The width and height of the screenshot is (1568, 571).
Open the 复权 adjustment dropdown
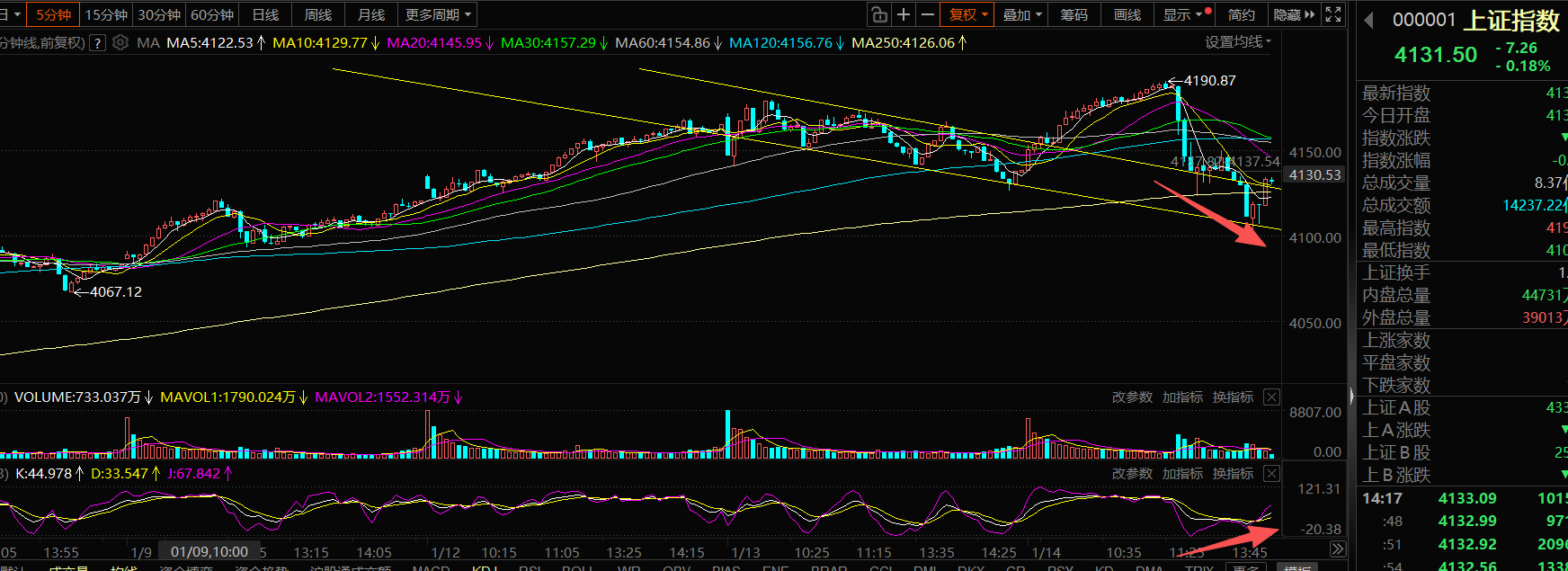tap(967, 14)
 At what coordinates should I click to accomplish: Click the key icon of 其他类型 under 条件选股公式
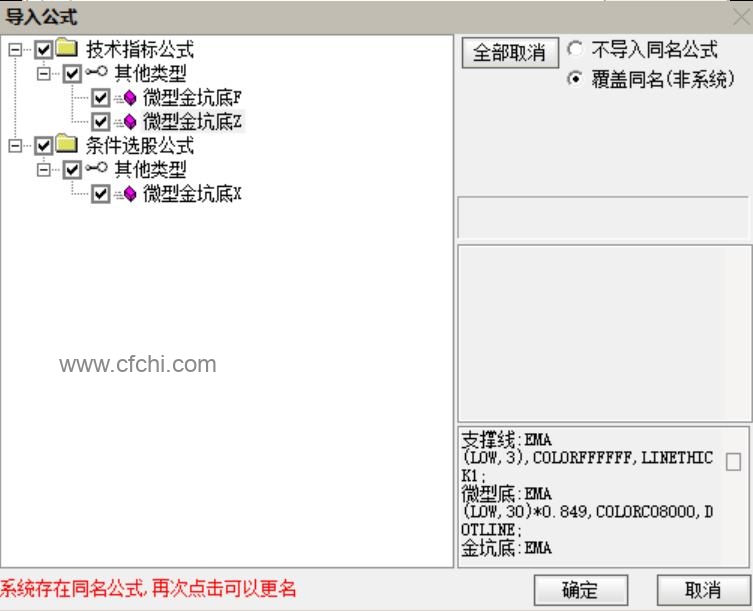[x=97, y=168]
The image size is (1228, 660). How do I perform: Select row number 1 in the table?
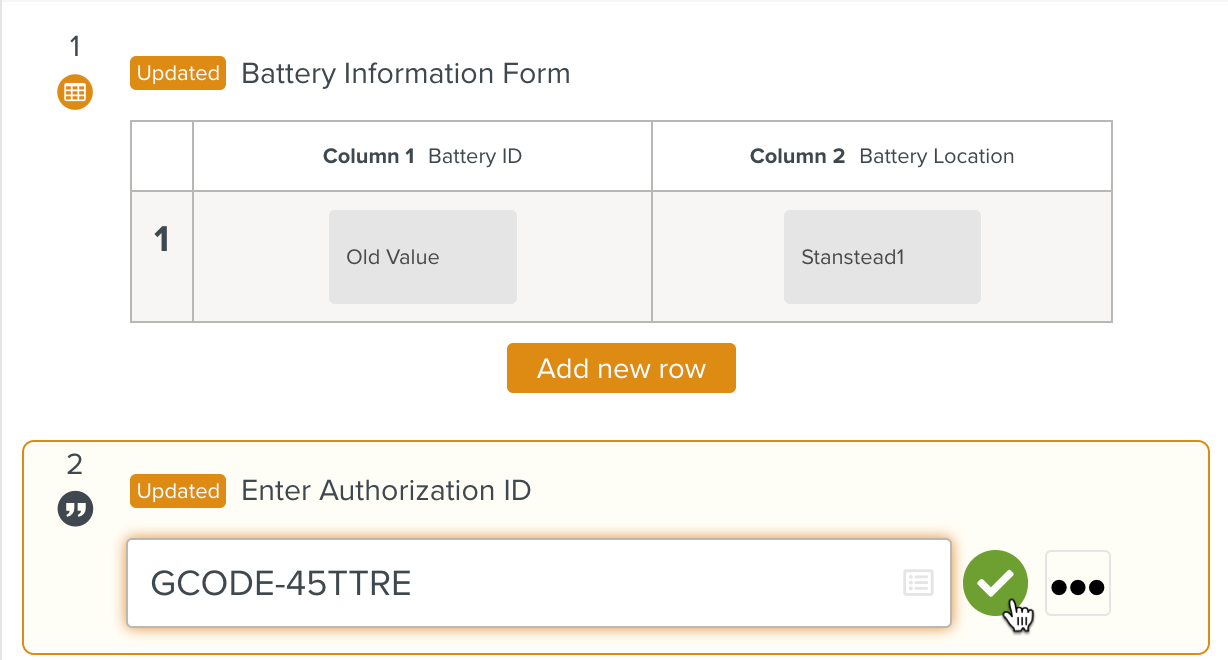tap(162, 240)
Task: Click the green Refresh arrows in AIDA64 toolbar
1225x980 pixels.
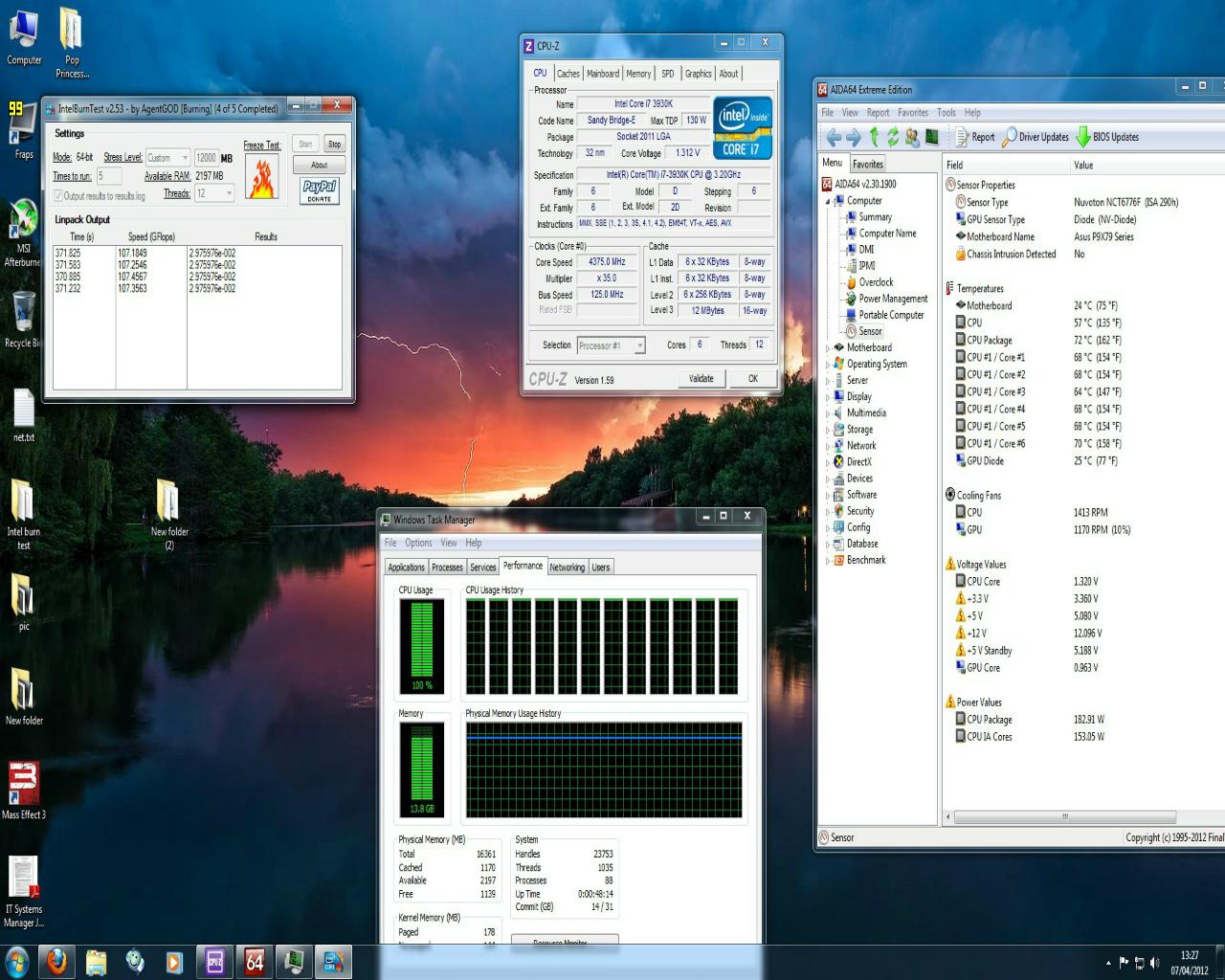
•••
> What the exercise asks: Everything above except the pictures must be restated exactly.

> Response to this exercise:
The width and height of the screenshot is (1568, 571).
Open the 复权 adjustment dropdown
tap(967, 14)
 At what coordinates should I click to accomplish: Click the key icon of 其他类型 under 条件选股公式
[x=97, y=168]
The image size is (1228, 660). How do I perform: Select row number 1 in the table?
tap(162, 240)
Task: Click the green Refresh arrows in AIDA64 toolbar
1225x980 pixels.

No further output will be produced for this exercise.